Greenland is beginning to succumb to amplifying climate feedbacks. In short, what this means, is rising seas and the loss of one of Earth’s key cooling mechanisms.
According to polar researchers, Greenland is poised to break melt records again this year and is fast approaching a dangerous ‘tipping point’ after which the ice sheet will go into rapid decline. These research findings not only show record melt, but also a rapid reduction in the reflectivity of the ice sheet. Loss of reflectivity is critical because the primary reason the ice sheet remains cool is due to its ability to reflect solar radiation. Now, a surface covered with melt lakes and soot is absorbing more of the sun’s light and heat, heralding the beginning of rapid melt.
The primary driver of the Greenland melt, however, is human greenhouse gas emissions. Just this year, some places in the Arctic measured CO2 at records of over 400 ppm. Average CO2 worldwide is currently near 397 ppm. This is well above the safe range recommended by scientists at 350 ppm.
In the geologic past, when CO2 has reached 400 ppm, sea levels have tended to rise anywhere from 15 to 75 feet. Substantial melt in Greenland could contribute massive volumes of water to the world’s oceans, speeding sea level rise as CO2 heats the world. Such an event would likely make current scientific estimates of 1-4 feet of sea level rise by the end of this century seem extremely conservative, especially considering the fact that the same scientists expect CO2 to measure between 600 and 900 ppm CO2 and up to 11 degrees Fahrenheit additional warming by the end of this century.
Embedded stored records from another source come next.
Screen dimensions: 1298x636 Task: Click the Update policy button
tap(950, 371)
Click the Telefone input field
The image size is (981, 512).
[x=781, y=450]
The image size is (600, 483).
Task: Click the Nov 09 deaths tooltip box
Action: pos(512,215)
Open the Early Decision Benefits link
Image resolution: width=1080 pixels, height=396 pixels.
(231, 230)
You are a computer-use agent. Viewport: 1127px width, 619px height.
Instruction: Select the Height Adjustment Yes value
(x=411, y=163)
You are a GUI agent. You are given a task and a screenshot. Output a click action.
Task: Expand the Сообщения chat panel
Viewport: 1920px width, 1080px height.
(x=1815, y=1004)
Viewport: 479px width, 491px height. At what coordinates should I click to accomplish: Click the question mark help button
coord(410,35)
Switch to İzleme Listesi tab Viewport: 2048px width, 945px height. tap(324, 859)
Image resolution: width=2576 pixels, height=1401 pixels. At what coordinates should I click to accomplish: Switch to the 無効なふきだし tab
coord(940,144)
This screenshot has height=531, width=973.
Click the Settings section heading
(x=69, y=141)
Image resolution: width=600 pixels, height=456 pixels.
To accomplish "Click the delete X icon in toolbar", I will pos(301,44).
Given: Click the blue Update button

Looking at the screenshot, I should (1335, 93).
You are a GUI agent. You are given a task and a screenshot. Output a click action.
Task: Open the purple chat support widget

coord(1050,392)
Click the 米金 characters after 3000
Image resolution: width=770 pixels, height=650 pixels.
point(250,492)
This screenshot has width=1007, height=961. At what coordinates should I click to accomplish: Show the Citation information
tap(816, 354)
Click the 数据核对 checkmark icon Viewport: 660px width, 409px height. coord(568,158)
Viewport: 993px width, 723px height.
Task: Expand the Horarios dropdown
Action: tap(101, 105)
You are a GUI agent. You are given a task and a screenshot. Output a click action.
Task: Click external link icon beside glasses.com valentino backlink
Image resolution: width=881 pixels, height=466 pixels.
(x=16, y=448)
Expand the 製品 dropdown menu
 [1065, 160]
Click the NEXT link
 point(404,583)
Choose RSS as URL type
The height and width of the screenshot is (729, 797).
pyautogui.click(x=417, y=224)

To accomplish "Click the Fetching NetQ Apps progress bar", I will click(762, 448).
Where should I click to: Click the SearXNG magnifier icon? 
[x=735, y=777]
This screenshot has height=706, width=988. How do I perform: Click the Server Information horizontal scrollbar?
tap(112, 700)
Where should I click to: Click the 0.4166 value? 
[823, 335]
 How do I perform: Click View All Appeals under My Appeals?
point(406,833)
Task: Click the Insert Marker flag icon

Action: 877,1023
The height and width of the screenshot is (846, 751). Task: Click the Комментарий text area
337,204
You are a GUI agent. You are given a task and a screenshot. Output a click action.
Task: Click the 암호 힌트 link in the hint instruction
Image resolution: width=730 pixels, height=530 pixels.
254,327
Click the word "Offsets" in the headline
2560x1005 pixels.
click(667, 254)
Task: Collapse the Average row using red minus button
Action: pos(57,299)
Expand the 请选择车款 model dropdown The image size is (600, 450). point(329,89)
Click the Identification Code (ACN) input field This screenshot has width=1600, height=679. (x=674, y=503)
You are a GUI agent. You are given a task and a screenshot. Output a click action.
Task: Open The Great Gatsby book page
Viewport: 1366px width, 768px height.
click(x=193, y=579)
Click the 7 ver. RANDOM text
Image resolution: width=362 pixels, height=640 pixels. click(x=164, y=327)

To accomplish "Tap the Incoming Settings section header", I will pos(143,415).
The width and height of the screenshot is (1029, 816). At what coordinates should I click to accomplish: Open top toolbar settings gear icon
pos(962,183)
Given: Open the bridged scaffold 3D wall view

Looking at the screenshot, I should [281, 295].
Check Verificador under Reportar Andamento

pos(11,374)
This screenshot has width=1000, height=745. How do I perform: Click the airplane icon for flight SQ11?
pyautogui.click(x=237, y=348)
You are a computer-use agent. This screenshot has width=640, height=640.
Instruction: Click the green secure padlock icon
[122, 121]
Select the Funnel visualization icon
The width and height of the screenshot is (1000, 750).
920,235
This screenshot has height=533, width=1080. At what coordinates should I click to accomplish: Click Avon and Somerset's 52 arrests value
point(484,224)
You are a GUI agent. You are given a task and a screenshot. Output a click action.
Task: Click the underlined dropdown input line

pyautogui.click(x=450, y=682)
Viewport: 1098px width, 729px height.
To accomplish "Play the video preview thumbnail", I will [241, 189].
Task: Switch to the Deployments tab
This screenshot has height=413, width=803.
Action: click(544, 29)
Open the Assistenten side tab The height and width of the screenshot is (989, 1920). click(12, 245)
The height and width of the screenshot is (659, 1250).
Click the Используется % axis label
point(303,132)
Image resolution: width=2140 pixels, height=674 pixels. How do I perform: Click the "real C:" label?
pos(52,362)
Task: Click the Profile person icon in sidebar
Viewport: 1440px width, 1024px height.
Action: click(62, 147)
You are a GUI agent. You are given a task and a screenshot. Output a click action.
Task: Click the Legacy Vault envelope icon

It is important to note that there is no record of CO2 rise occurring at such a rapid pace in all the Earth’s history. Similar increases in CO2 have tended to occur over the course of a thousand years or more. The current rapid increase in CO2 caused by human greenhouse gas emissions is an order of magnitude faster and, therefore, much more dangerous. Both the oceans and the climate system have little or no time to respond to this rapid forcing. With such an unprecedented increase of such powerful, heat-trapping, gasses we should expect rapid, violent, and unpredictable changes to the world’s climate, oceans, weather, and glaciers.